#### Page text:
Amma Kanakku () is a 2016 Indian Tamil language comedy drama film written and directed by Ashwiny Iyer Tiwari and produced by both Anand L. Rai and Dhanush. A remake of the director's own Hindi film Nil Battey Sannata (2016), the film stars Amala Paul, Yuva Lakshmi, Revathi and Samuthirakani in the lead roles. Principal photography of the film commenced on 7 January 2016 in Chennai.

Plot
A young, widowed, high school dropout mother, Shanti (Amala Paul) is employed as a servant in Dr. Nandhini's (Revathi) house where she is treated as part of the family. Shanti works in several other place to supplement her monthly income so that she can provide a better life for her daughter Abhinaya (Yuva Lakshmi). However, Abhinaya is not interested in her studies and loves to chat with her friends, watch TV, and play.

One day, Abhinaya conveys to her mother that her ambition in life is to become a servant as well. Shanti is dismayed hearing this and conveys this to her boss, who in turn advises her to challenge her daughter. Shanti realizes that if she were more educated, she would be able to mentor as well as tutor her daughter and thus motivate her to improve in her studies. So with Nandhini's help, she is enrolled in the same school as her daughter. This infuriates Abhinaya, who hates to see her mother in her daily school life. Shanti proves to her daughter that age is not a major deterrent to learning and that she can pick up where she left off several years ago. Shanti studies hard and challenges Abhinaya to score higher marks than her in the half-yearly exams. Abhinaya starts taking math seriously and does well in her exams. Seeing this, Shanti thinks Abhinaya has turned over into a new leaf and her attitude has changed, so she wants to discontinue school. Seeing this, Abhinaya confesses that her hard work to succeed in math and pass the exam was so that her mother could drop out of school.

#### Data section:

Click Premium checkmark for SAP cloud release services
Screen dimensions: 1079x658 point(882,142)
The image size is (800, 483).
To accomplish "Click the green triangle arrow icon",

#### Work instructions:
According to the page text about the film Amma Kanakku, in which city did principal photography begin?

#### Exercise output:
Chennai